_Exercise details_.
Before copying, find the line below that contains "Screen dimensions: 367x360"; then return it and all later lines exactly, up to and including the final line, with no pictures.
──────────
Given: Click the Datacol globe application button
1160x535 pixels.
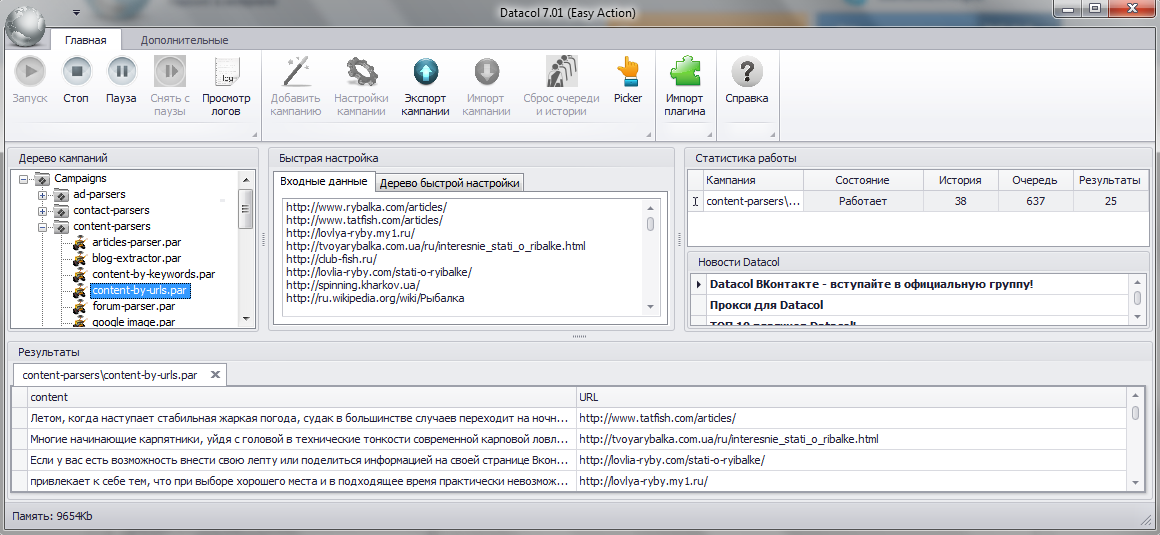Looking at the screenshot, I should click(26, 26).
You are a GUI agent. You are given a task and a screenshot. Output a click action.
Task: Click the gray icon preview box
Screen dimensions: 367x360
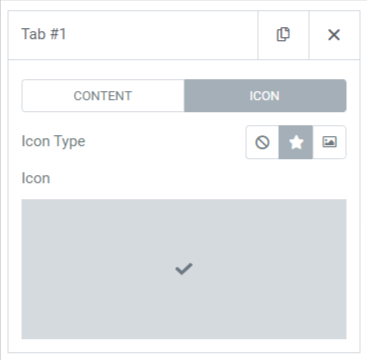184,269
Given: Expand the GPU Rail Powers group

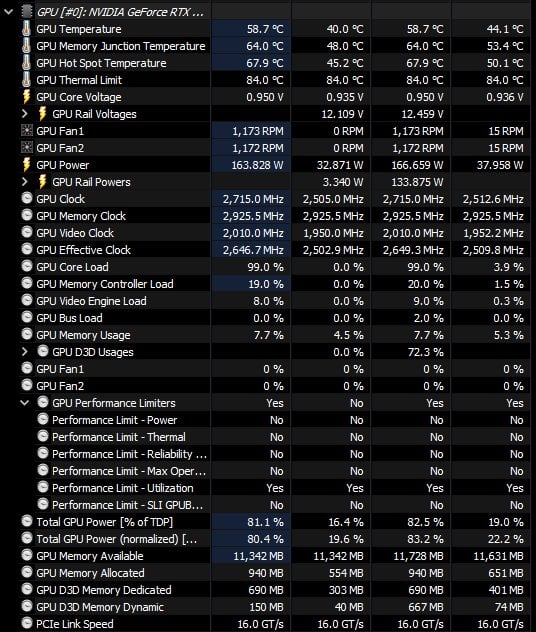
──────────
_Exercise answer_.
Screen dimensions: 367x360
184,269
Given: Expand the GPU Rail Powers group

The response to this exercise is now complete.